#### Records supplied
BEGIN

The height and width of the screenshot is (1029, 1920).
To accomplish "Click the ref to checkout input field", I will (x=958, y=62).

END
BEGIN

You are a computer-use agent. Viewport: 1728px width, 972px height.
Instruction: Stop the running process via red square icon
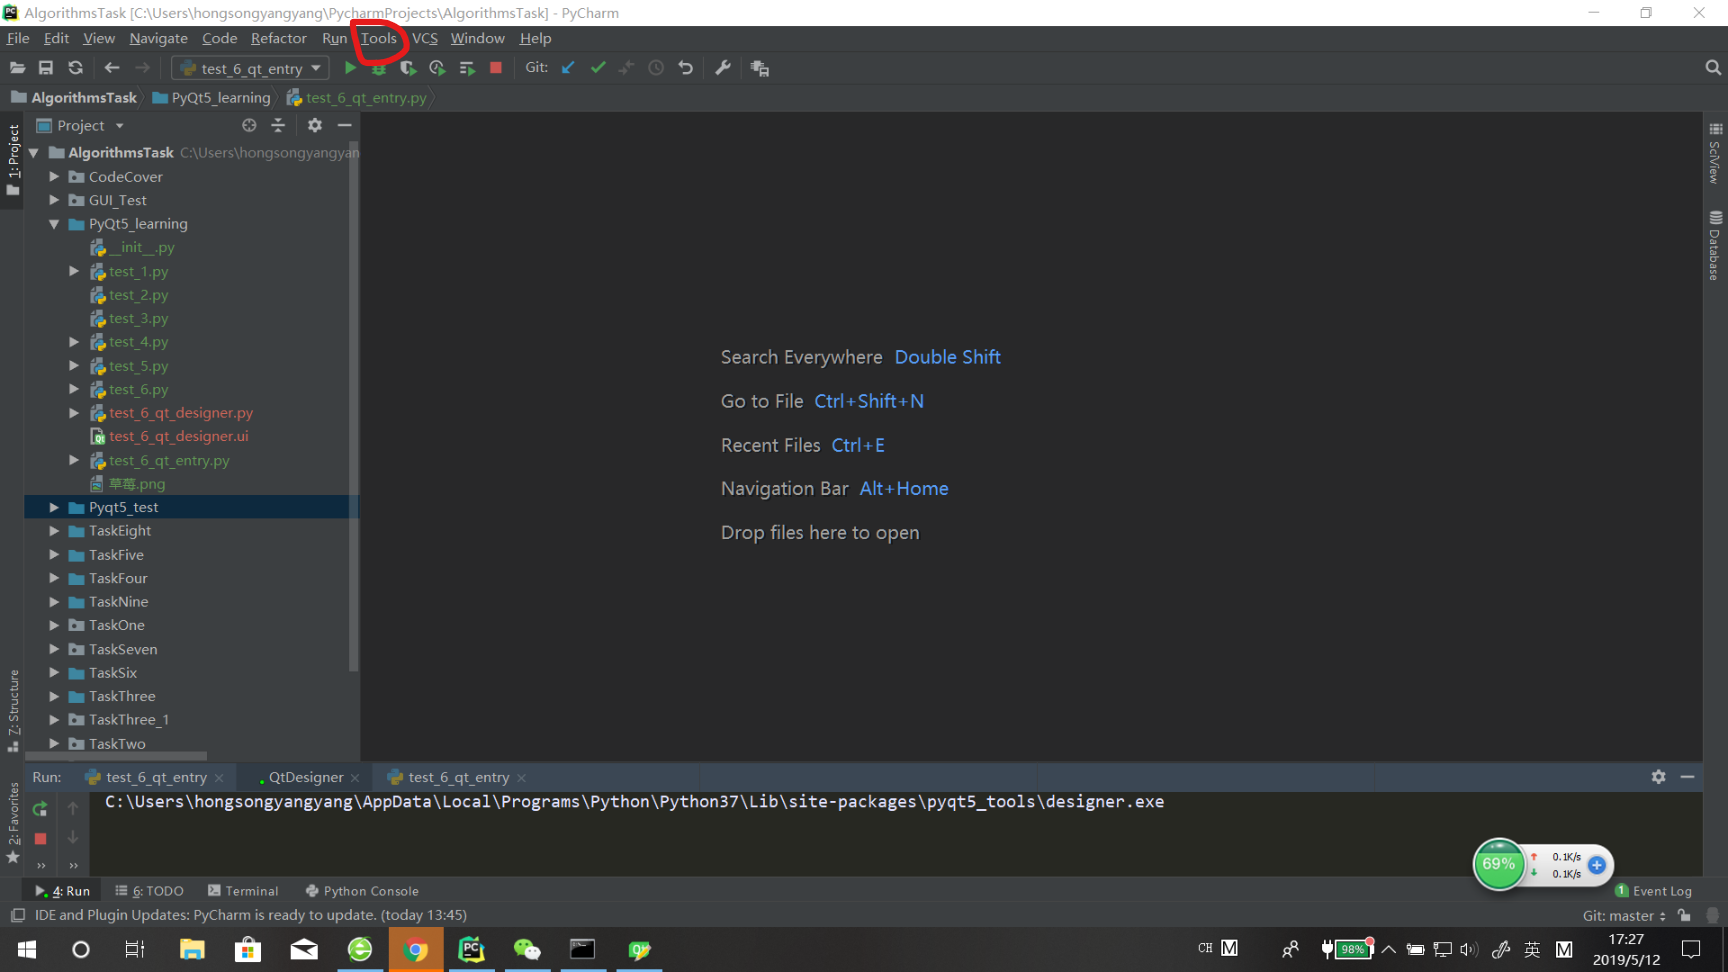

END
BEGIN

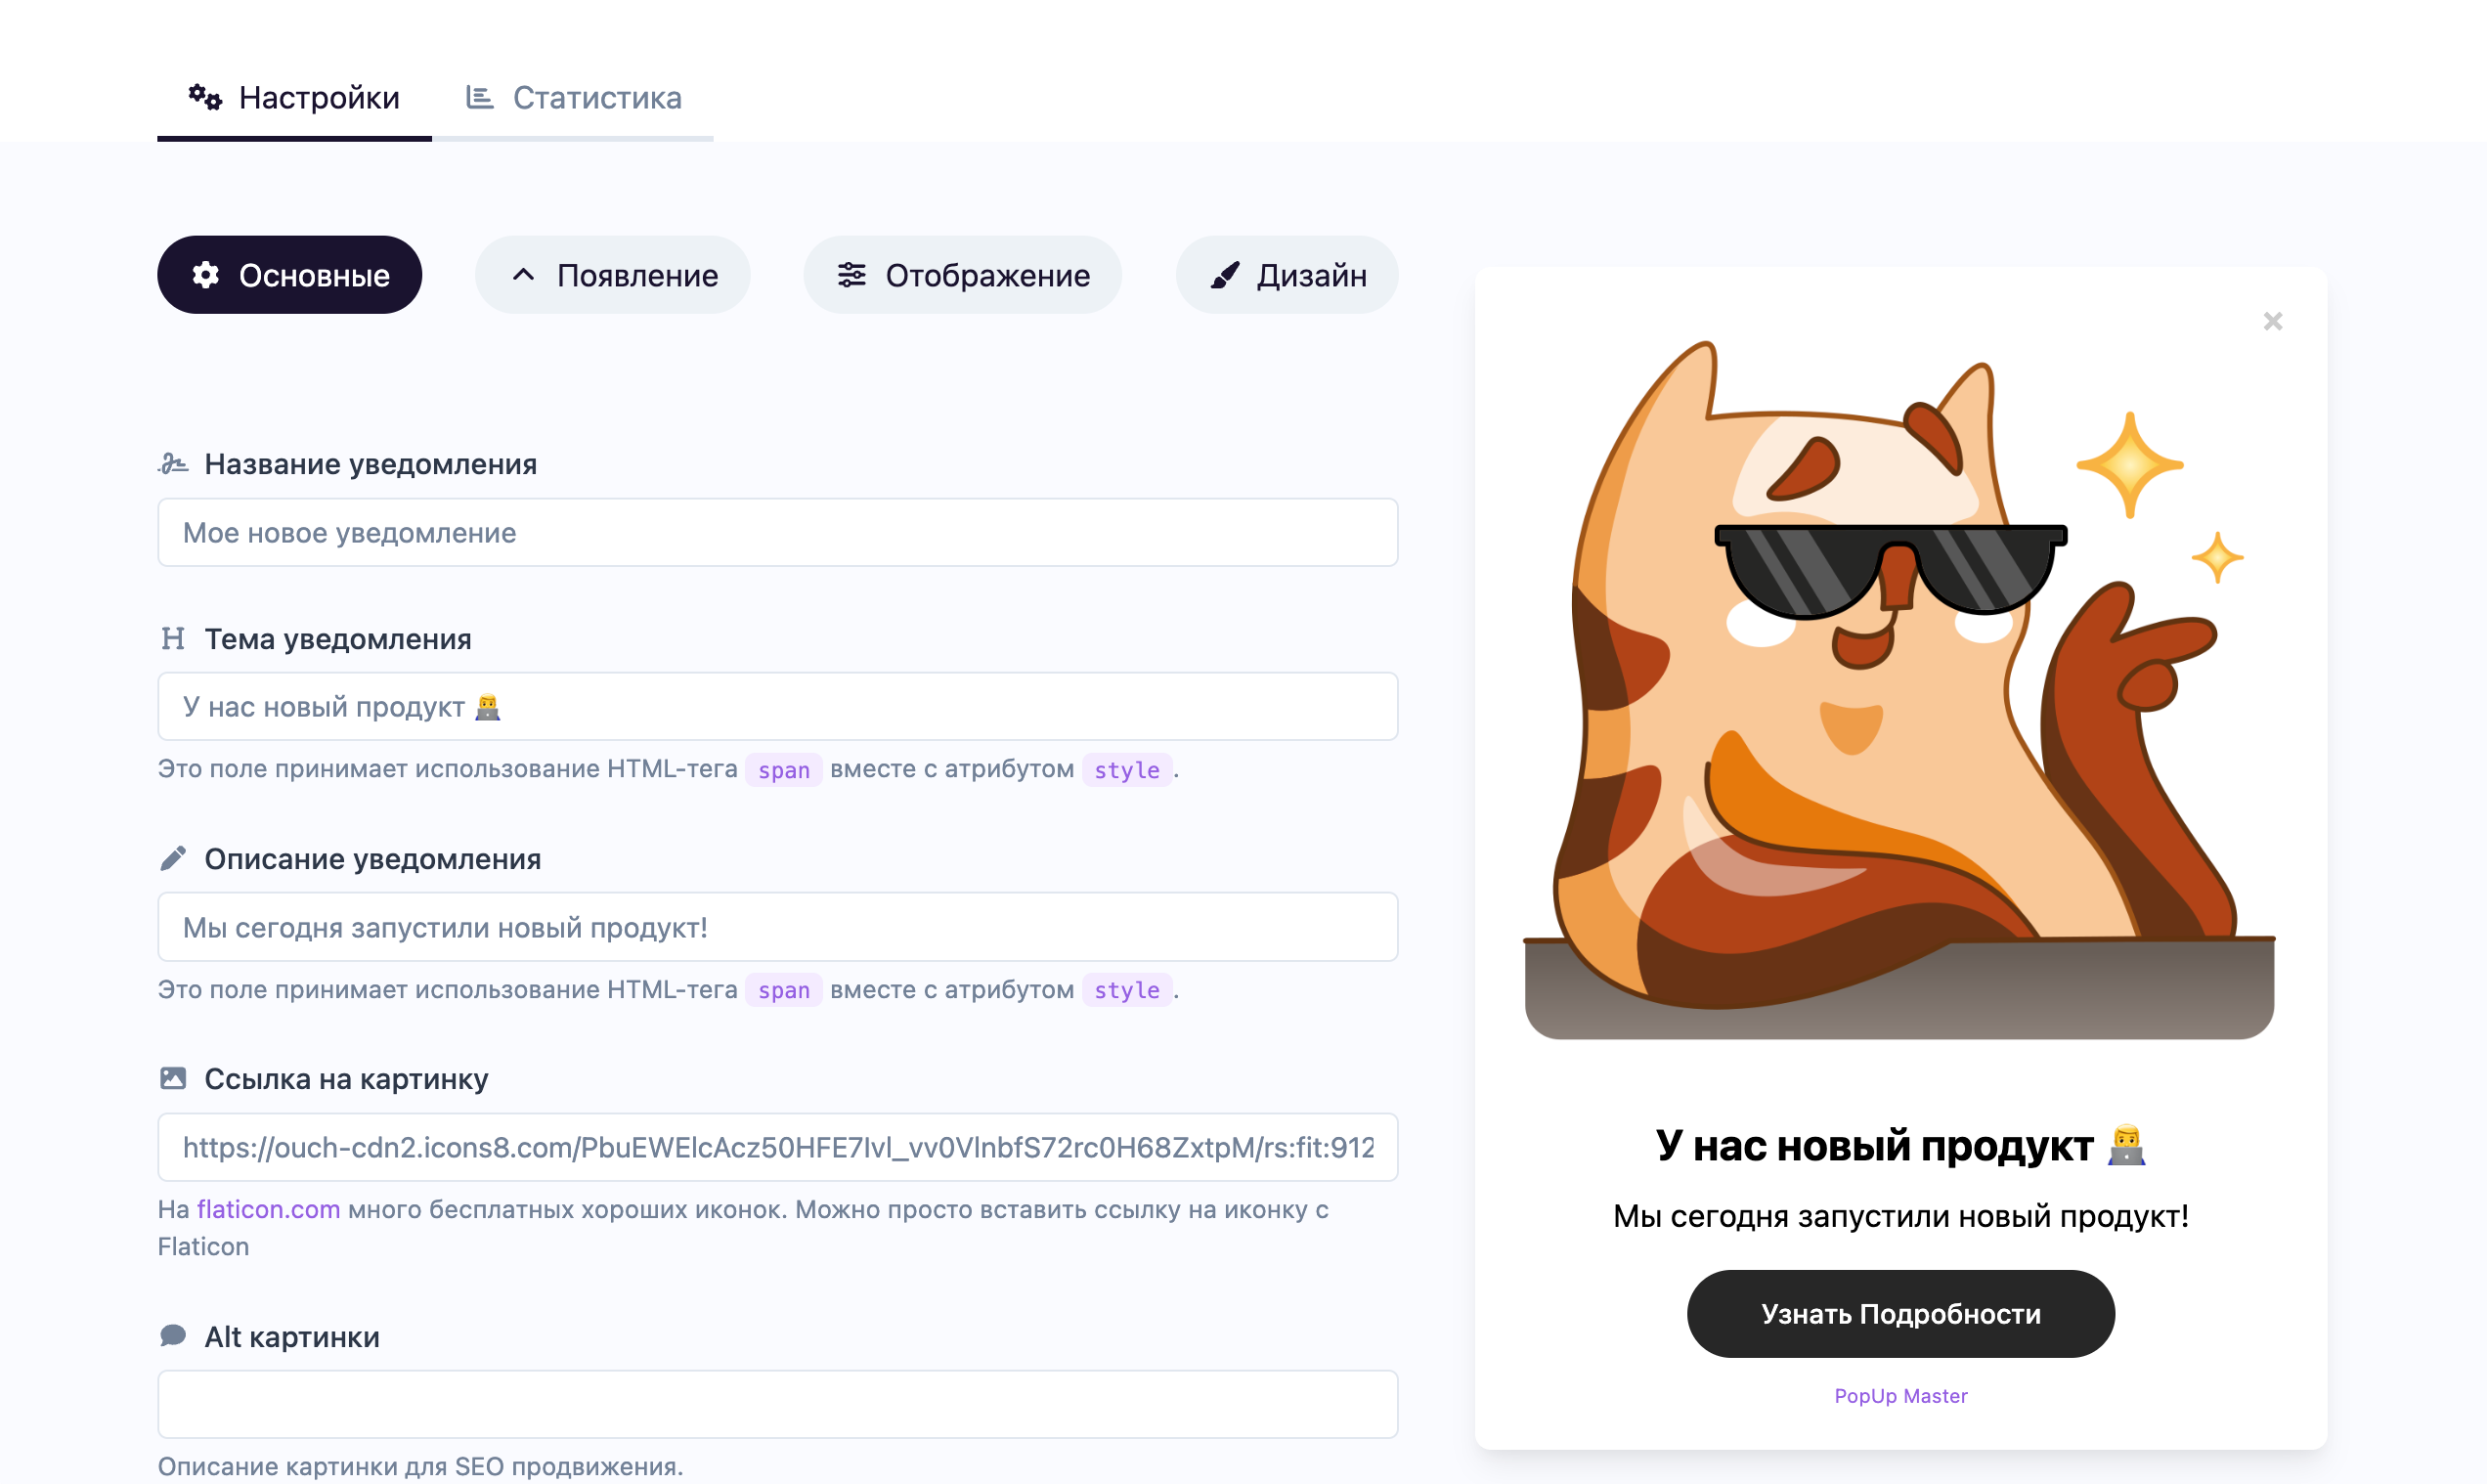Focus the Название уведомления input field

END

Within the entries, count the lines containing the string "width" and state nothing but the result.

#### Task response
2